Model	Method	GCG ASR↓	GCQ ASR↓	LC-WinRate↑
Vicuna-7B	CAT	12.6	4.6	36.66
Vicuna-7B	ER-CAT	16.4	6.4	65.13
Mistral-7B	CAT	7.4	3.2	15.76
Mistral-7B	ER-CAT	7.6	3.2	29.09
Llama-2-7B	CAT	23.6	8.0	67.51
Llama-2-7B	ER-CAT	15.6	1.2	65.76
Qwen2.5-7B	CAT	20.6	17.8	77.07
Qwen2.5-7B	ER-CAT	16.8	6.6	74.06

In Vicuna/Mistral, ER-CAT increases ASR by less than 4% compared to CAT but nearly doubles the LC-WinRate. In Llama-2/Qwen2.5, ER-CAT's LC-WinRate is less than 3% lower than CAT, yet it reduces GCG/BEAST ASR by ~7% and Qwen2.5 GCQ ASR by 11%.

Ablation Study¶

Configuration	Key Metrics	Description
CAT (No Regularization)	See table above	Baseline
ER-CAT (\(\beta=0.2{\sim}1.0\))	Small fluctuations in LC-WinRate / GCG / BEAST	The regularization coefficient \(\beta\) has a surprisingly small impact
ER-CAT Time Overhead	Only +100~200 seconds	Almost no additional cost compared to CAT

Regarding time complexity (Table 3), ER-CAT adds only 100-200 seconds per model (e.g., Vicuna 987.81s → 1074.87s), as the singular value variance term is computed efficiently via PyTorch, confirming it provides negligible overhead.

Key Findings¶

Inverse correlation between \(\epsilon\) and robust bound: The \(+\epsilon^4\) in the denominator of the theoretical bound proves that larger embedding perturbations lead to higher token-space robustness, explaining CAT's fundamental mechanism.
Singular values are robustness switches: The optimal predictor depends on \(W^E_*\) but not on the attention KQ/V matrices.
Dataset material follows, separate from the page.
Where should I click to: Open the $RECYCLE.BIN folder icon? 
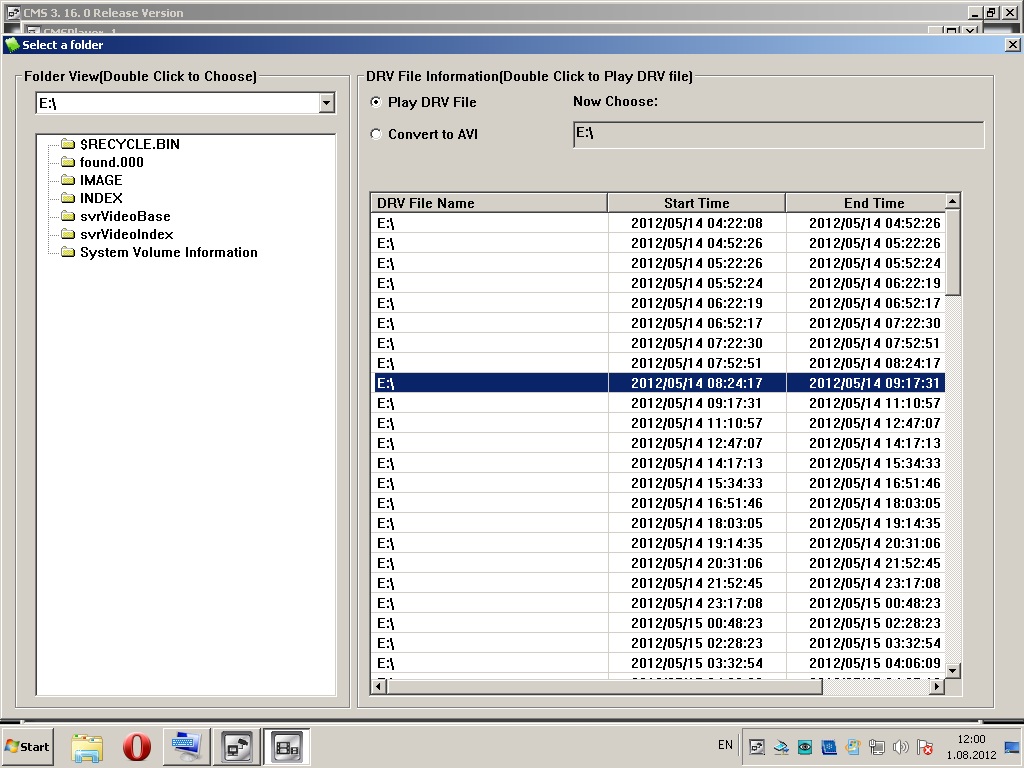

Concentrating singular values minimizes the risk bound, forming the basis for ER-CAT.
Low sensitivity to \(\beta\): The authors suggest that AdamW's gradient normalization implicitly re-weights terms in ER-CAT, mitigating the effect of hyperparameter tuning.

Highlights & Insights¶

Turning a Black Box into a Tractable Toy System: Using LSA-E to replicate CAT's embedding perturbations and deriving closed-form solutions is a valuable methodology for explaining other effective yet opaque training techniques.
Deriving Algorithms from Theoretical Bounds: ER-CAT is not an arbitrary heuristic; it precisely targets the singular value term in the risk bound, creating a clean theoretical-to-algorithmic pipeline.
Deliberate Spatial Separation: Training in the embedding space while evaluating suffix attacks in the input space allows the "embedding-to-input" robustness transfer to become a meaningful and verifiable proposition.
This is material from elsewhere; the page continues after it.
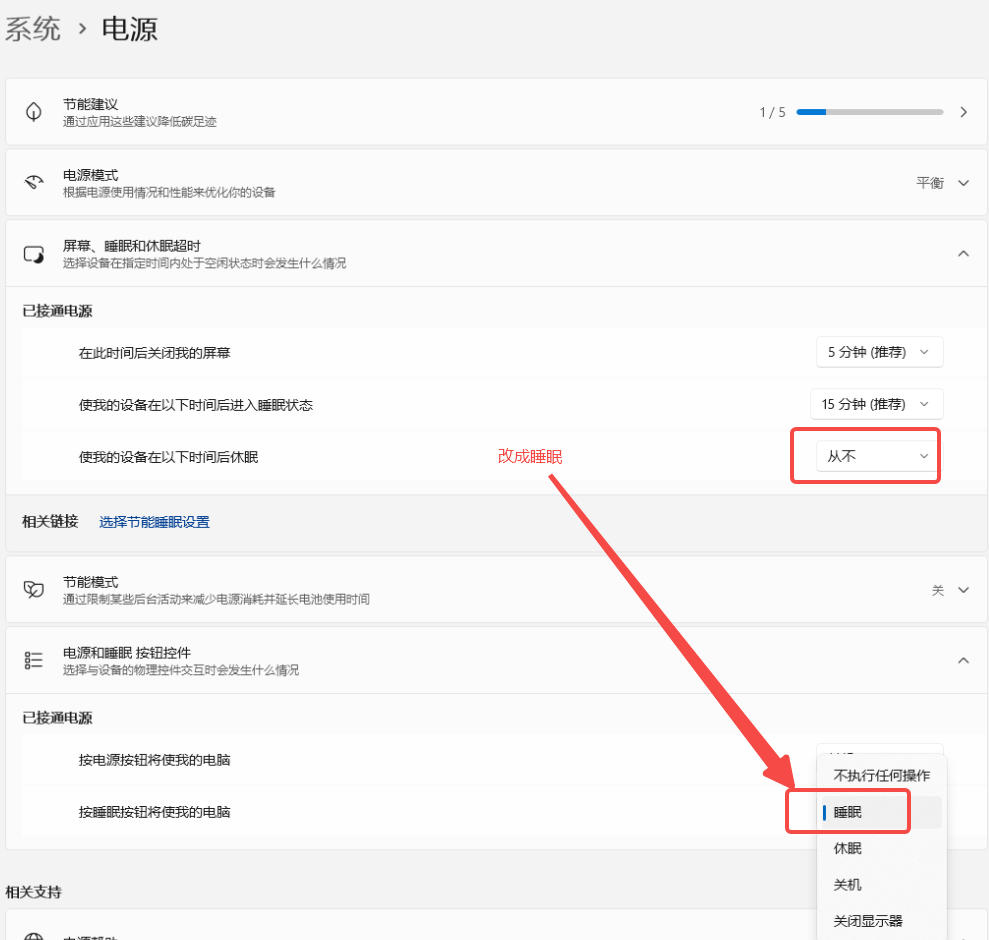Collapse the 电源和睡眠按钮控件 section
This screenshot has height=940, width=989.
click(x=963, y=659)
Limitations & Future Work¶

Reliance on Linear Models / Regression ICL: LSA-E and linear regression are simplified settings far removed from real LLM non-linearity and autoregressive generation. The "similarity" argument relies heavily on analogies with existing work.
Theoretical Requirement \(d \le d_0\): This assumes the embedding dimension is less than or equal to the input dimension (implicit compression), which contradicts high-dimensional embeddings in real LLMs.
Modest Improvement: In several cases, ASR or utility only improves by a few percent, and the negligible impact of \(\beta\) suggests the regularization might be diluted by AdamW.
Future Directions: Extending analysis to non-linear attention or autoregressive ICL; using explicit singular value constraints instead of variance to avoid dilution by AdamW.

vs. Fu et al. (2025) (Short AT vs Long Jailbreaks): This work inherits the ICL suffix attack framework from Fu et al. but innovates by introducing the embedding matrix to explain CAT's unique mechanism.
vs. Xhonneux et al. (2024) (Proposing CAT): While Xhonneux et al. empirically validated CAT, this paper provides the missing theoretical justification and an upgraded version (ER-CAT).
vs. Dékány et al. (2025) MixAT: MixAT uses an engineering approach (mixing discrete and continuous prompts), while this paper focus on theoretical mechanisms; the two could be combined for further gains.

Rating¶

Novelty: ⭐⭐⭐⭐⭐ First theoretical explanation of CAT using ICL theory, translating a risk bound directly into an implementation.
Experimental Thoroughness: ⭐⭐⭐⭐ Broad coverage across models and attacks, though the magnitude of improvement is sometimes small.
Writing Quality: ⭐⭐⭐⭐ Clear theoretical derivation (Proxy → Closed-form → Bound → Algorithm), though mathematically dense for non-experts.
Value: ⭐⭐⭐⭐ Provides a much-needed theoretical foundation and improvement strategy for the widely used CAT method.